N,N'-1,6-hexanediylbis(N-(2,2,6,6-tetramethyl-piperidin-4-yl)formamide

Administrative data

Link to relevant study record(s)

Description of key information

Key value for chemical safety assessment

Additional information

This Assessment is based on:

-Information on N,N'-Bis(2,2,6,6-tetramethyl-4-piperidyl)-N,N'-diformylhexamethylenediamine, provided in the Australian National Industrial Chemicals Notification and Assessment Scheme full public report (1997).

-ECHA Guidance on Information Requirements and Chemical Safety Assessment, R.7c, Chapter R.7.12: Guidance on Toxicokinetics (2008).

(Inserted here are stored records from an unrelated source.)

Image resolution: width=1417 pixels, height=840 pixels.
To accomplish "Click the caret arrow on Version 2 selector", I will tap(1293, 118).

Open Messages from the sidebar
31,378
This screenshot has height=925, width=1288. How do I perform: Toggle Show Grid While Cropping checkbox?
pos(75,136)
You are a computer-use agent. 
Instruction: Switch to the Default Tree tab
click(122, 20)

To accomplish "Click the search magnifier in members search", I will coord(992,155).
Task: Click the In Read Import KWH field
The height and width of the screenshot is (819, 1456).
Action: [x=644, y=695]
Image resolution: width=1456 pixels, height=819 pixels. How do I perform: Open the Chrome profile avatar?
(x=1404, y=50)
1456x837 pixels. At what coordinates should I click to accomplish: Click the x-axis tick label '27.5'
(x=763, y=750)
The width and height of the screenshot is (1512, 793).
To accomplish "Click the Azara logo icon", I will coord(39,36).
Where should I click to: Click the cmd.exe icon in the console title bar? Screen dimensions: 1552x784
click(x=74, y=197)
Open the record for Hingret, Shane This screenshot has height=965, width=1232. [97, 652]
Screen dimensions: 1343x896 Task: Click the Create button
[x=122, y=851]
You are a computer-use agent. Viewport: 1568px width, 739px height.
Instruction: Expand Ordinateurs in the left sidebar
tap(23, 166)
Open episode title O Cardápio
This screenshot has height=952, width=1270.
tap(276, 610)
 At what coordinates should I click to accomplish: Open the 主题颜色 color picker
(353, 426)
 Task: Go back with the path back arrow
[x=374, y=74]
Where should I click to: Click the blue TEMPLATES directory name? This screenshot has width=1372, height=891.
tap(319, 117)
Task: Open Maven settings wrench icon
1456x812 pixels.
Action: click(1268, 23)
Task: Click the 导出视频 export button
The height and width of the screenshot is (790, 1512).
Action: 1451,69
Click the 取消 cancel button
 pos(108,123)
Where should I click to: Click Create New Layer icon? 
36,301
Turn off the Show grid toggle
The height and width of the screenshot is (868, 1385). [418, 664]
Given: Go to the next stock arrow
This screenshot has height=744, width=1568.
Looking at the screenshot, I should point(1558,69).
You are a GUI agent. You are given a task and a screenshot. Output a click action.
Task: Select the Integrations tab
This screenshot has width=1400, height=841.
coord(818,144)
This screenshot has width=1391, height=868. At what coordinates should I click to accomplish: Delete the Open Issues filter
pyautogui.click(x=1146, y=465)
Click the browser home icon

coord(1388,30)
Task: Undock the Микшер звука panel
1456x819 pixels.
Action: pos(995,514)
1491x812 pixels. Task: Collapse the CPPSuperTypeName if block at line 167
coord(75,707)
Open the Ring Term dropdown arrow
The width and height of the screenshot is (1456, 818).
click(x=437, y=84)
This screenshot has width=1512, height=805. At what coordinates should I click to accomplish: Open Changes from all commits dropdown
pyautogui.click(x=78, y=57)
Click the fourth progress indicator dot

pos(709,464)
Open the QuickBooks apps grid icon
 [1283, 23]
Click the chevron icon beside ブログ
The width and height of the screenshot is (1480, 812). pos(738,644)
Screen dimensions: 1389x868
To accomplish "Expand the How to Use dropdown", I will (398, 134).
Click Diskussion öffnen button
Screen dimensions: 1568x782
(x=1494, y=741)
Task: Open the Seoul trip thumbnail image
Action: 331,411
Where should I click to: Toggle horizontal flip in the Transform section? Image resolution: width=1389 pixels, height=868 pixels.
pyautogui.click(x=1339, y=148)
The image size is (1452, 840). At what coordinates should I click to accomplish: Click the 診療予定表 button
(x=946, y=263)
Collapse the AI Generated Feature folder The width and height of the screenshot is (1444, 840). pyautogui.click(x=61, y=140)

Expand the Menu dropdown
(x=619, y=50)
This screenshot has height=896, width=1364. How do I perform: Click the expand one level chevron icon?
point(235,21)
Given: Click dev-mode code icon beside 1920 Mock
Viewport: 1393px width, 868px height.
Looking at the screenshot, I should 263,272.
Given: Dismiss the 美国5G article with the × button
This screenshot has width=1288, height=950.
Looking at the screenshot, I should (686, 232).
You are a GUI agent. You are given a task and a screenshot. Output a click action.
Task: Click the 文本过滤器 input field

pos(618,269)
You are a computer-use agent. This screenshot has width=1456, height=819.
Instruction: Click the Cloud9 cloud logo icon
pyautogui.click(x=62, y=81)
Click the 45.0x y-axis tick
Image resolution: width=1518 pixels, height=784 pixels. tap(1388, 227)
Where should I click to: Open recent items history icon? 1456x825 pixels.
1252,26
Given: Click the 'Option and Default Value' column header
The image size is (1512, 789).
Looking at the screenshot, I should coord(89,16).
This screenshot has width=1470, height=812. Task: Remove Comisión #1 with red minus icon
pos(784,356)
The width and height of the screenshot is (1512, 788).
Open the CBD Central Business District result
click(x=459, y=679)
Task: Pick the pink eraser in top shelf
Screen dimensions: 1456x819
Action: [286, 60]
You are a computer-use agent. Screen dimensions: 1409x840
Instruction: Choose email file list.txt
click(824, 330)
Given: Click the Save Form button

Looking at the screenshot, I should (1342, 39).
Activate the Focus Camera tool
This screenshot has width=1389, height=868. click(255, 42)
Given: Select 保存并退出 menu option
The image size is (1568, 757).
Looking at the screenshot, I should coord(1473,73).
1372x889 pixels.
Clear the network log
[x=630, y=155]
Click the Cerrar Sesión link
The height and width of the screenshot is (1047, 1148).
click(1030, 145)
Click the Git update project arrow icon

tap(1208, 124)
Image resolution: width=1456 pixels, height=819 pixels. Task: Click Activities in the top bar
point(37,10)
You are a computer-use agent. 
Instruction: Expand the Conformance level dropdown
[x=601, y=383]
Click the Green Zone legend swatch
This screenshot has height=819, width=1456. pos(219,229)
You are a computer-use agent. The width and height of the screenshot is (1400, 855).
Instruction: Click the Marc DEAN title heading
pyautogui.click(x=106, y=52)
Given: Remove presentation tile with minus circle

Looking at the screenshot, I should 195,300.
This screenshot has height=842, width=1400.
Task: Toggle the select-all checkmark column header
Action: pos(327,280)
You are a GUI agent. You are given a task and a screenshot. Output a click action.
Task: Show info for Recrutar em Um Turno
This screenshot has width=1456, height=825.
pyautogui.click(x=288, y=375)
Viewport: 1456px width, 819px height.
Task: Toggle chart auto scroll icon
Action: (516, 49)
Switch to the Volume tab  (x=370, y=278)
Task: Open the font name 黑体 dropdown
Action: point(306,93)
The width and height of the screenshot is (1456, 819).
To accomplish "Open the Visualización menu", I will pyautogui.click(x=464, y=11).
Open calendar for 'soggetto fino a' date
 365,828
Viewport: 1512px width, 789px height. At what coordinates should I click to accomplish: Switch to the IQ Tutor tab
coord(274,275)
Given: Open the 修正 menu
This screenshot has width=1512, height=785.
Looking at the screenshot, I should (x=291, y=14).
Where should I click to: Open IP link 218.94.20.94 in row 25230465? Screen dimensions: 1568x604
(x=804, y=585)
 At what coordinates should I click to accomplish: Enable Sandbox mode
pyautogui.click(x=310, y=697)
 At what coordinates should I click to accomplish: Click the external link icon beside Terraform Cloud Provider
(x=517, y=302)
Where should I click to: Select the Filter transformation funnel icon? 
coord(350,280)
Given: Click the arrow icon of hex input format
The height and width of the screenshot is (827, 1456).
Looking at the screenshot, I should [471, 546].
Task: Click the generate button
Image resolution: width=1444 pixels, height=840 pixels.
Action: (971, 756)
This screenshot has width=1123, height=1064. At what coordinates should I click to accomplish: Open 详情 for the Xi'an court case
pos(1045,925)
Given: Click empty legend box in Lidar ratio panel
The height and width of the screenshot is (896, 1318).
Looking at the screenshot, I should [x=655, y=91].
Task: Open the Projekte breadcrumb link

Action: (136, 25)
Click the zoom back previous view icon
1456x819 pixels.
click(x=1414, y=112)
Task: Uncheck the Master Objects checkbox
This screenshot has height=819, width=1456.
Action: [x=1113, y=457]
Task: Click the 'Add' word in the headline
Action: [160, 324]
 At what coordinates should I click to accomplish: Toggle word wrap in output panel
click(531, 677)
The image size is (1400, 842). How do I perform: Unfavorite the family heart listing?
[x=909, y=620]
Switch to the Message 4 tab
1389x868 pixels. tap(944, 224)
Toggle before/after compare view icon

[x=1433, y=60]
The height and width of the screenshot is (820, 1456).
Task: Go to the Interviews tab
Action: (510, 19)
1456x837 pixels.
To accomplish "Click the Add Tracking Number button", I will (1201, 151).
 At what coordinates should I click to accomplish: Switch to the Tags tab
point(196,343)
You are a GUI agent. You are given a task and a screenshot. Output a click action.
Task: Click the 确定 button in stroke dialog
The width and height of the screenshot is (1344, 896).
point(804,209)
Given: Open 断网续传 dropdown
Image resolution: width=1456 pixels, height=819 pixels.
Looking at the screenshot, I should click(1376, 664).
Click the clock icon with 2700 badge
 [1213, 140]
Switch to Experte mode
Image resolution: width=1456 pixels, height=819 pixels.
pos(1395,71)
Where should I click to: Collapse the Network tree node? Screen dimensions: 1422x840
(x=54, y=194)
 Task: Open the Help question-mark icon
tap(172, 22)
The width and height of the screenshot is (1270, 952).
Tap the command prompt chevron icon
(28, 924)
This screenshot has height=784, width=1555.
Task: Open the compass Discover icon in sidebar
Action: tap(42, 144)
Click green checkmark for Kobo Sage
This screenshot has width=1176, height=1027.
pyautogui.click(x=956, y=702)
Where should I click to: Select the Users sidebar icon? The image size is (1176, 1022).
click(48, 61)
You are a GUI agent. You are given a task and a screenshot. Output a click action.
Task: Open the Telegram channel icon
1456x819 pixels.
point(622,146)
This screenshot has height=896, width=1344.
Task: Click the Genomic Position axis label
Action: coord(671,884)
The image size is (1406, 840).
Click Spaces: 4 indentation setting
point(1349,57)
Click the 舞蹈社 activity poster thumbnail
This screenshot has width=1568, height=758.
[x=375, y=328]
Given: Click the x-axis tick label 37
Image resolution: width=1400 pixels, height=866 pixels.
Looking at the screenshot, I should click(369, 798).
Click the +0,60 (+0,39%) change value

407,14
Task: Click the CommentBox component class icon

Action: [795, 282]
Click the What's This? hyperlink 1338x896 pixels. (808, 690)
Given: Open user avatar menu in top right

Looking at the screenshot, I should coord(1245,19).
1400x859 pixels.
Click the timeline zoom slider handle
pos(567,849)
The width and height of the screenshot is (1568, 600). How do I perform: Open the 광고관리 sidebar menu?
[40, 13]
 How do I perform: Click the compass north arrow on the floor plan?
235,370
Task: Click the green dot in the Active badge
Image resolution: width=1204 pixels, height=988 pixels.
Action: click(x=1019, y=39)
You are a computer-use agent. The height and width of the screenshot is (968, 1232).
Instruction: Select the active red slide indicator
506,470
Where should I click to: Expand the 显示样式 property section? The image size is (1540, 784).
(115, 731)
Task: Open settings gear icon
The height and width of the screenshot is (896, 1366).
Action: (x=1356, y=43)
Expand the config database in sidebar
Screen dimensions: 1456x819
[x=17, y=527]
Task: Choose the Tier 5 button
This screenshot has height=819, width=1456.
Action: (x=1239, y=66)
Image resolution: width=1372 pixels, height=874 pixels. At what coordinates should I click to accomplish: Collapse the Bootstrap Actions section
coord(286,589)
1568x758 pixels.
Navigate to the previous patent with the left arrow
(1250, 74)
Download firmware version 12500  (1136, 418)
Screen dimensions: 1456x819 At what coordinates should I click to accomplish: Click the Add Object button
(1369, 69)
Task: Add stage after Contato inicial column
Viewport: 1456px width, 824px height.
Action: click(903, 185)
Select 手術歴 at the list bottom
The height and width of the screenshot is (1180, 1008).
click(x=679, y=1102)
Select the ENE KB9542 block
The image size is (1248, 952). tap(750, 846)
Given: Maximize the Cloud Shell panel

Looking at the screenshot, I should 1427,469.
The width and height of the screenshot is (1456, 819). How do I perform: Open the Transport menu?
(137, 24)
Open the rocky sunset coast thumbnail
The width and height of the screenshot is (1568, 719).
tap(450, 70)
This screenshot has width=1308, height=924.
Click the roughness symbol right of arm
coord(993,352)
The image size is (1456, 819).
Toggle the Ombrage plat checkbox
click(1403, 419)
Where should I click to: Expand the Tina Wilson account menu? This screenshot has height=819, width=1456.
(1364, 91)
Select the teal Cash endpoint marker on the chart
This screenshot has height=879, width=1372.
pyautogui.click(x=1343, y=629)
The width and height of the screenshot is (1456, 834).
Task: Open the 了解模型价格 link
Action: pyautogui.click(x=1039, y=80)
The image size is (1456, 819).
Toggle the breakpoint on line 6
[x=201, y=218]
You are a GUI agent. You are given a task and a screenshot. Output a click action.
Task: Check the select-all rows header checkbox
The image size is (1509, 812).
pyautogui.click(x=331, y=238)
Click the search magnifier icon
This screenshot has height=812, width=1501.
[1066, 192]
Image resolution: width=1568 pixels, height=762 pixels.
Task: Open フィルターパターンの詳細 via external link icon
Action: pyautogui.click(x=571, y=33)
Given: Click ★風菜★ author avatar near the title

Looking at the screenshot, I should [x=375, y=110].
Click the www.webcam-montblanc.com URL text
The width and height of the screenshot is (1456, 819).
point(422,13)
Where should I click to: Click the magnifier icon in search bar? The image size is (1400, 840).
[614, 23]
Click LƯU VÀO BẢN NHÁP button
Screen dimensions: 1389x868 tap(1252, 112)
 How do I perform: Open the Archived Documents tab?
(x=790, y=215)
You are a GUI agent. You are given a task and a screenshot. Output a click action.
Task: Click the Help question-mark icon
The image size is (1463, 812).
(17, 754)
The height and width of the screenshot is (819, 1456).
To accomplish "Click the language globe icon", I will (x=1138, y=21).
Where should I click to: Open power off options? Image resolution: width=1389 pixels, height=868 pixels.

Experimental toxicokinetic studies have not been performed

Absorption

Inhalation:

No signs of systemic toxicity (no mortality, no pathologic findings) were observed in an acute inhalation toxicity study in rats at a concentration of 5000 mg/m3, indicating that the compound is of low acute inhalation toxicity (bloody nasal crust formation and accelerated respiration were the only local effects observed). N,N'-Bis(2,2,6,6-tetramethyl-4-piperidyl)-N,N'-diformylhexamethylenediamine is a solid white crystalline powder with a melting point of 157.3 oC and a negligible vapor pressure under ambient conditions (approx. 10-8 Pa at 20 oC). Vapor inhalation, therefore, is a very unlikely route of exposure. The low log Pow of -2 (at pH 7, 25oC) is not favorable for absorption directly across the respiratory tract epithelium by passive diffusion. Thus, based on physicochemical and toxicological data, absorption after inhalation may be limited.

Dermal:

N,N'-Bis(2,2,6,6-tetramethyl-4-piperidyl)-N,N'-diformylhexamethylenediamine is a solid white crystalline powder with a molecular weight of 450 g/mol a low log Pow of -2 (at pH 7, 25oC) and high water solubility of 13 g/l. The physicochemical data, molecular weight higher than 100, water solubility above 10g/l in combination with log Pow values below 0 indicate that dermal uptake for this substance is unlikely and will be low.

Oral:

No signs of toxicity (no mortality, no pathologic findings, no clinical observations) were observed in an acute oral toxicity study in rats at a dose of 2200 mg/kg-bw. Low oral toxicity was reported in a sub acute toxicity study in rats with no effects on food consumption, body weight, clinical observations, gross lesions or histopathology at all doses investigated; 100, 300 and 1000 mg/kg-bw/day. A slight decrease of total protein and albumin concentration was fund in the serum of the high-dose females, however, a slight increase was observed in males. N,N'-Bis(2,2,6,6-tetramethyl-4-piperidyl)-N,N'-diformylhexamethylenediamine is a solid white crystalline powder with a molecular weight of 450 g/mol and high water solubility of 13 g/l. Absorption of very hydrophilic substances by passive diffusion may be limited by the rate at which the substance partitions out of the gastrointestinal fluid. The log Pow is low and pH dependent between -2 (at pH 7, 25oC) and 0.8 (at pH 9, 25oC). Since moderate log P values (between -1 and 4) are in general favorable for absorption by passive diffusion, some absorption by the gastrointestinal tract may be assumed. Overall, due to the physicochemical and toxicological data some adsorption is assumed after oral uptake for this substance.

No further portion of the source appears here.